I remember watching Kurosawa’s Seven Samurai and Yojimbo as a youngster and was fascinated by the samurai heroes in those movies. Seiji Kanai‘s game Say Bye to the Villains evokes the fun I had cheering on those good guys. Say Bye is a pun on the Japanese word for punishment, seibai. A young girl’s father has been murdered and she prays for vengeance at the local shrine. Her prayers are answered by the Vanquishers who vow to avenge her father.
As usual the component quality is quite nice with decent cardstock and a sturdy box. The art and graphic design of the cards are great.
Game play reminds me a bit of Sentinels of the Multiverse which I played once a few months ago. Now cooperative, card driven, comic book themed games are usually not my thing. Sentinels wasn’t bad but it seemed overly long and there didn’t seem to really be that much interaction in our game amongst the heroes.
In Say Bye, players each play a vanquisher or hero trying to dispatch the villains. The number of villains equals the number of heroes in play. In the final battle, each hero will have chosen a villain to fight.
Each character has 3 basic characteristics: speed, power and life. Speed determines who will attack first. Power determines the strength of the attack. If the Power of the attack is greater than your Life you are defeated. Some characters have special abilities.
The heroes have a mild, mannered secret identity and an attack mode card.
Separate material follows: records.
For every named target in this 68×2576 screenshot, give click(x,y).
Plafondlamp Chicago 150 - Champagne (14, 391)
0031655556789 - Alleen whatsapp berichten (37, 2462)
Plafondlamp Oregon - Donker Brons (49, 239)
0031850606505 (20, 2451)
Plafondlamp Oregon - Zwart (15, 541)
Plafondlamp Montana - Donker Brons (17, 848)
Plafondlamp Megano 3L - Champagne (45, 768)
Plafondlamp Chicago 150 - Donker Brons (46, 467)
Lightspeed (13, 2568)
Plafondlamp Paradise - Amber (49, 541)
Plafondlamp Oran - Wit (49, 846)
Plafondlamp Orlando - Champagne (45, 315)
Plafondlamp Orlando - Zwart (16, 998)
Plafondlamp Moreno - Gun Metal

Each hero is allotted 10 units of preparation time. Time is spent in playing Preparation cards
that may buff the hero, cards that may allow you to look at villains Situation cards and cards that may affect other Preparation cards or Situation played. This is the basic mechanism of the game. In addition a hero’s special ability may be used, some of these abilities cost time units as well. The cooperative aspect of the game includes passing a card to another player which costs a time unit, hinting at which villain a hero might best defeat etc.
The villains each have Situation cards played face down in front of the villain. The Situation cards may consist of thugs which boost the villains stats, traps which may do additional damage and cards which may affect hero’s Preparation cards or use up precious time. Some situation cards may affect the outcome of the battle differently than expected. The number of situation cards a villain has is determined by the number in the upper right.
Players take turns playing preparation cards, using their special ability, doing a standard action or deciding aim at which villain the will engage in combat. After a hero takes aim at a villain that player is not allowed any more actions. When all players have chosen a villain the final battle ensues. All the situation cards are flipped face up and each combat is resolved.
Our first game didn’t go that well as we were handily defeated by the villains. In our second game, we were able to utilize our powers and cards much better and cooperate resulting in victory! The game is easily scalable to with variants to make it easier or more challenging. One of our players said he thought it would make good solo play as well.
The game plays quickly and is pretty fun. The rules are straightforward. It will make a nice filler and if you like the theme, I can see it being a hit. This type of game is generally not my favorite but I have enjoyed my plays of Say Bye.